## START PAGE EXCERPT

Monday, July 6, 2009

Faint Voices from Ypsilanti's Onetime Hobo Jungles

Dusty Diary just heard the midnight train's 4 mournful whistles, and the distant clacking of its wheels through Depot Town. It is the day's last train, whose whoops every night remind me that I should already have gone to bed. It is the last of the 6 daily Amtrak Wolverine Line trains that pass through Ypsilanti:

7:35 a.m.: Westbound from Detroit
Just after noon: Westbound
1:10 p.m.: Eastbound to Detroit
6 p.m.: Eastbound
6:30 p.m.: Westbound
12:15 a.m.: Eastbound, home to Detroit at half past midnight

Dusty Diary is not the only one in Ypsilanti who listens for the last train. Hundreds of others, lost in time, also hear it, from Frog Island, from under a bridge, and from a forest near Depot Town.

They were the men, women, and children who rode the rails from town to town, seeking work, adventure, or flight from their pasts. They sometimes wound up in the old City Hall jail on Cross Street. The jail offered respite from another night outdoors in the jungle and a meal other than the slumgullion mulligan stew being cooked up over a fire and containing begged, borrowed, or stolen cabbage, onion, carrot, and maybe a few dogs'-meat butchers' scraps.

They camped in Frog Island and according to hobo Harold Jones, under a railroad trestle near Huron River Dr. (likely the Forest St. railroad bridge). A separate source once told Dusty D that a camp also once existed in the woods just northeast of the bridge.

## END PAGE EXCERPT

_WORK TO COMPLETE_: Can you carry on the post about Ypsilanti's old hobo jungles, picking up right after its last sentence? The rows that come next have nothing to do with this post about Ypsilanti's hobo camps.

## START DATA SHOWN

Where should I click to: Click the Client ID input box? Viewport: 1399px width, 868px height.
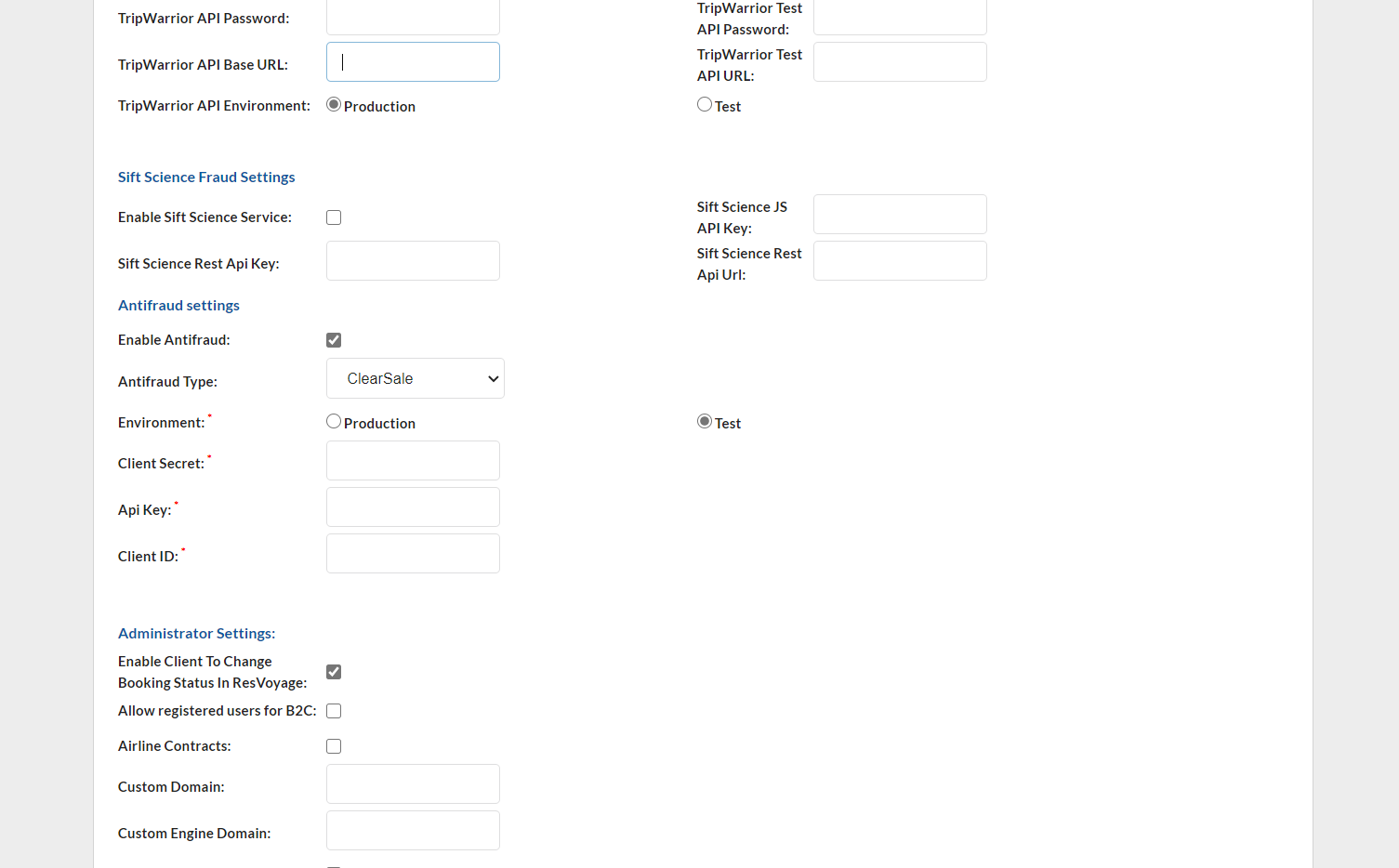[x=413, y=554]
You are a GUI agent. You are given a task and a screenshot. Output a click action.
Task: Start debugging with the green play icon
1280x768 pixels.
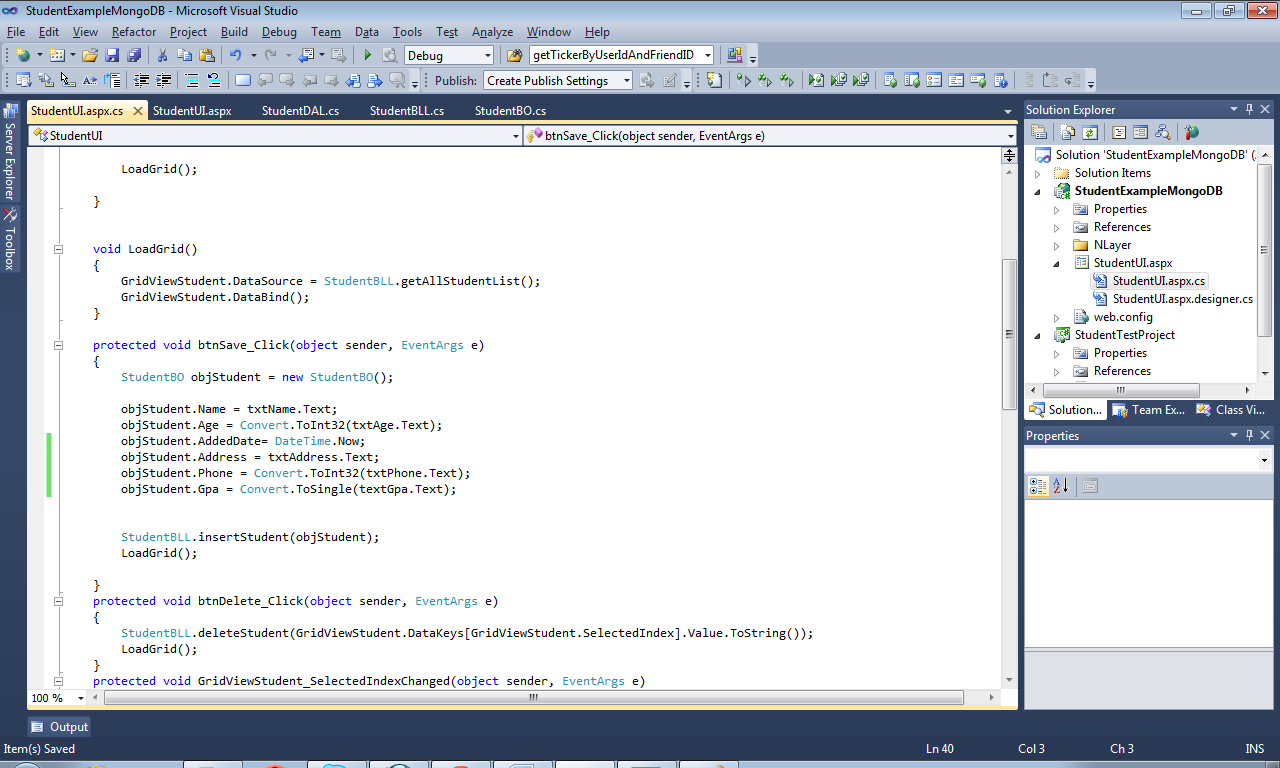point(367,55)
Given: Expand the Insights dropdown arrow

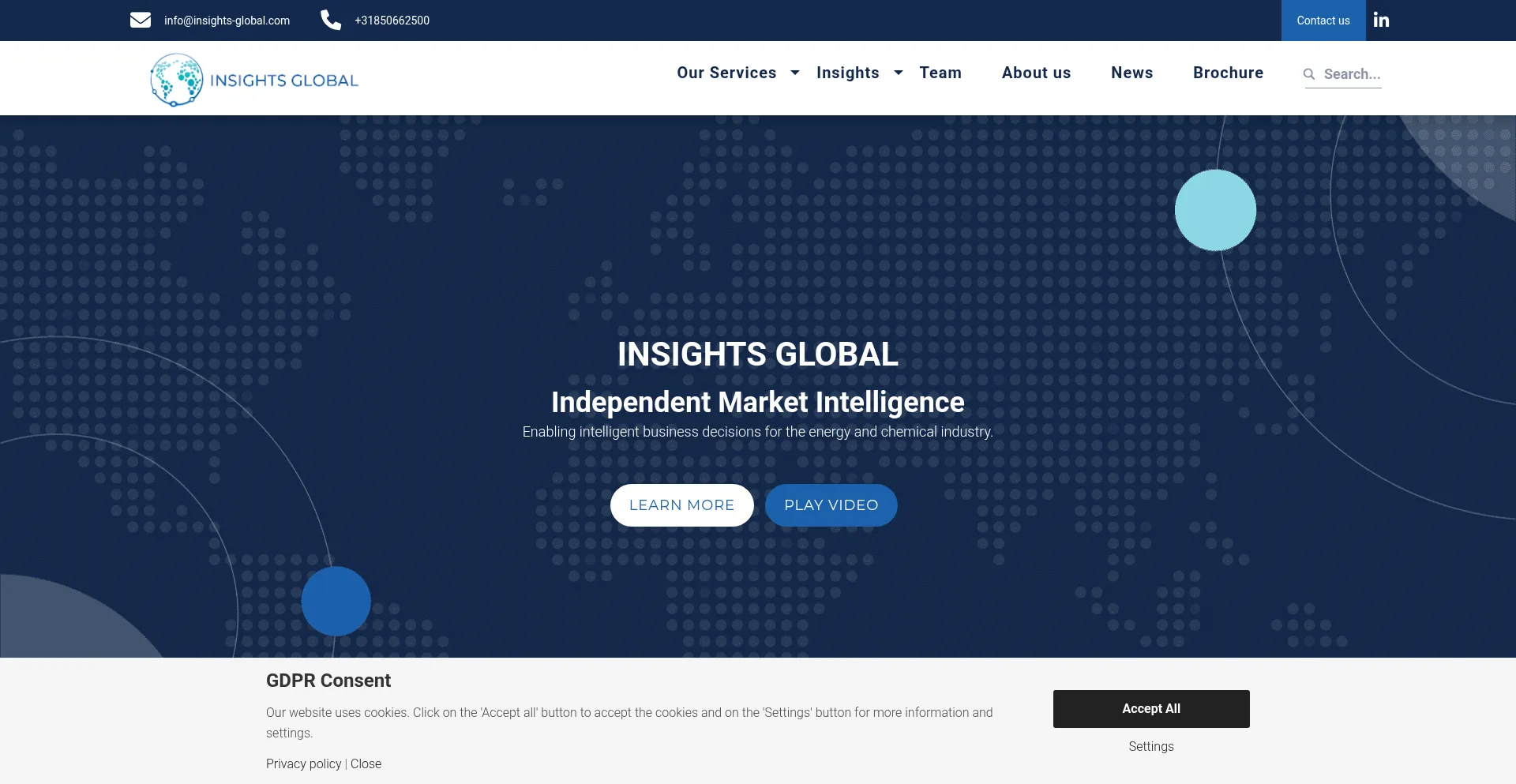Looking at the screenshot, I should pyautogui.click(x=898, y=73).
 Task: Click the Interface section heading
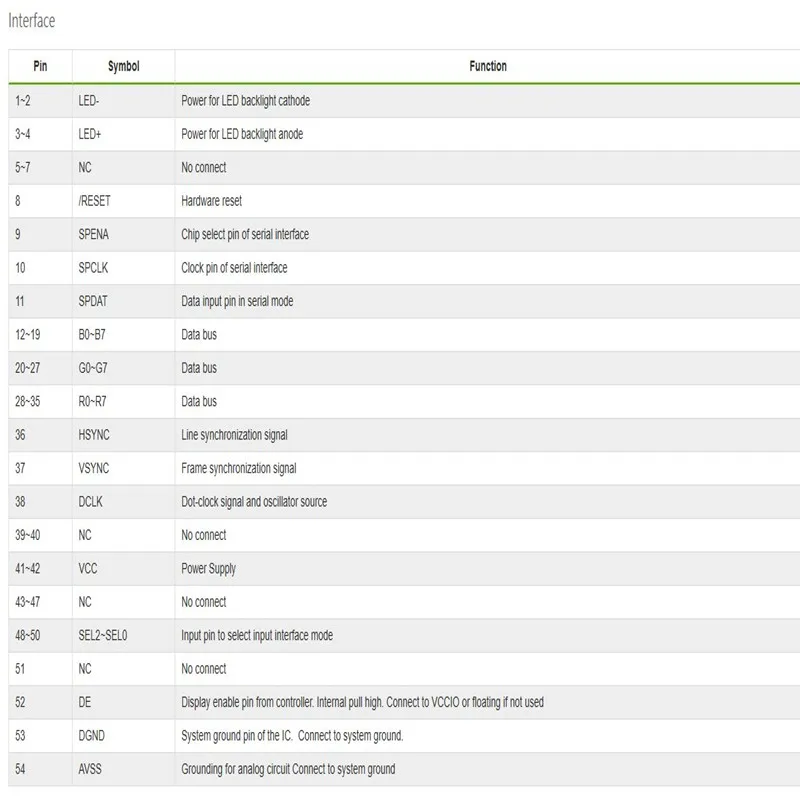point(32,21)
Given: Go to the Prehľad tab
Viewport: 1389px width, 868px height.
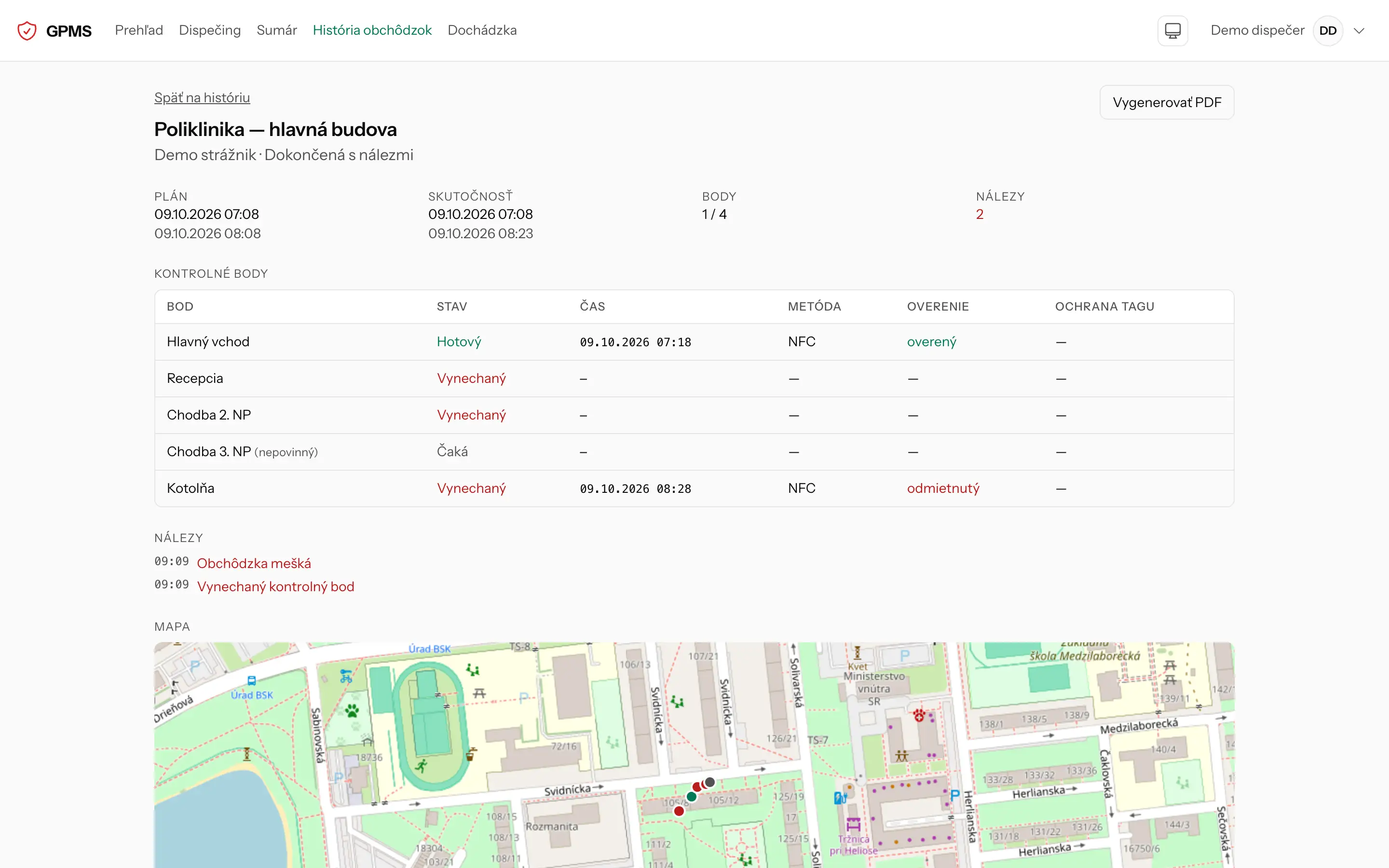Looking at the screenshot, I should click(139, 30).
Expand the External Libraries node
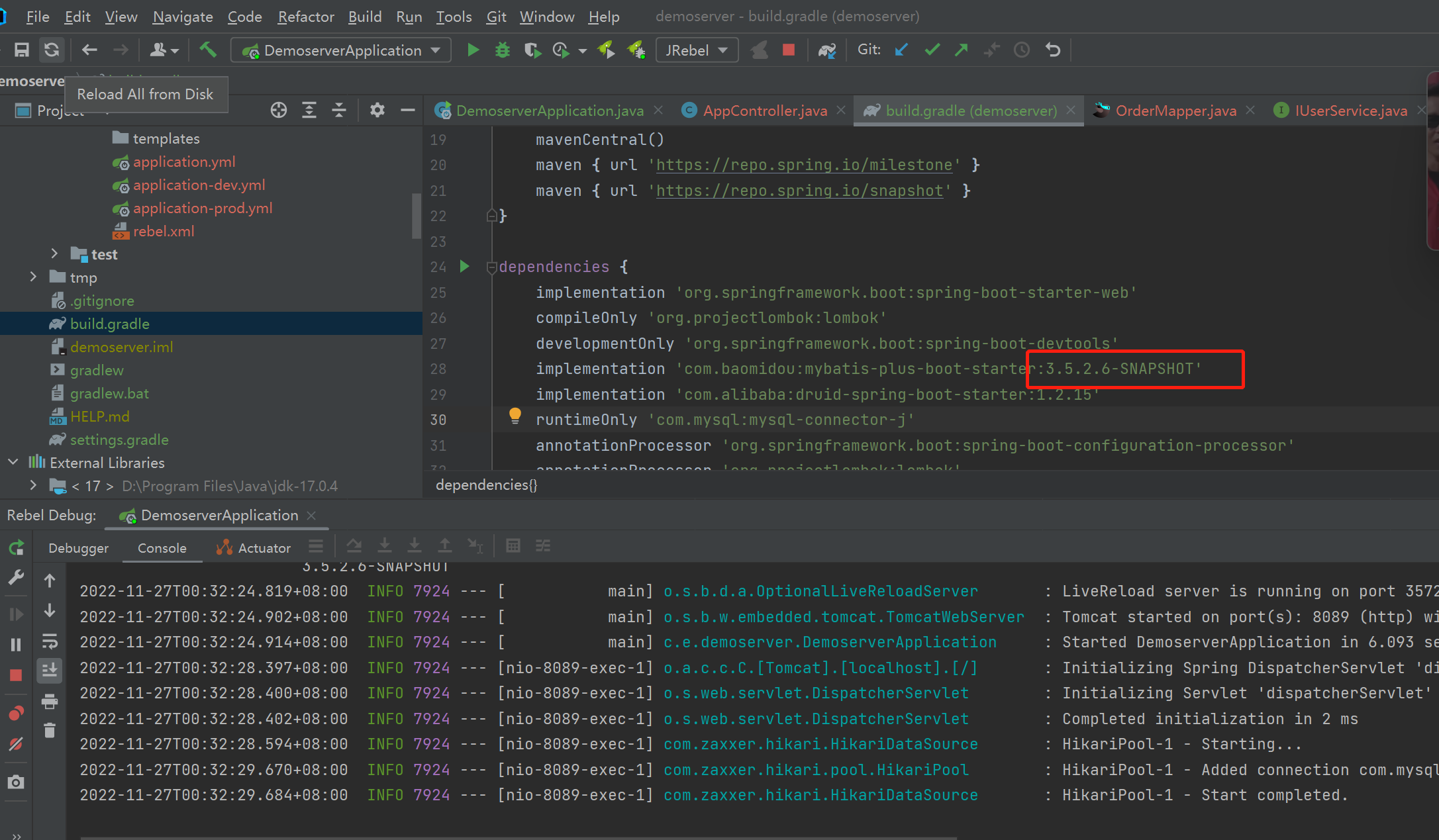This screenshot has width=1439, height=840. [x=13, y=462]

## END DATA SHOWN

_TASK OUTPUT_:
In this 1995 Ann Arbor News article at left, historian Peter Fletcher is quoted as saying the old city dump on South Grove Road was also a camp: "There would be a dozen down there at one time." Dusty D is guessing that the dump in question is the old junkyard once on Water Street, and not the old city dump, 1945-1960s, that once stood at junction of Huron St. and I-94.

As to the paucity of local historical data on hoboes, Fletcher is quoted as saying, "It's just human nature to gauze over some of the negative aspects...we do a lot better remembering the positive things."

Nope. It's the forgotten and the deliberately forgotten who often have the most interesting stories. Dusty D imagines she can almost hear snatches of those stories, the voices and the smell of cabbage and coffee drifting from the nighttime jungle camp fire, passing the time till the midnight train.

3 comments:

  1. You captured perfectly my fascination with train whistles...and trains. I have always been a little scared of trains because my cousin told me that hobos would jump on and off of them. I didn't know a hobo was a name for a lifestyle. LOL!

    Awesome post, I got goosebumps!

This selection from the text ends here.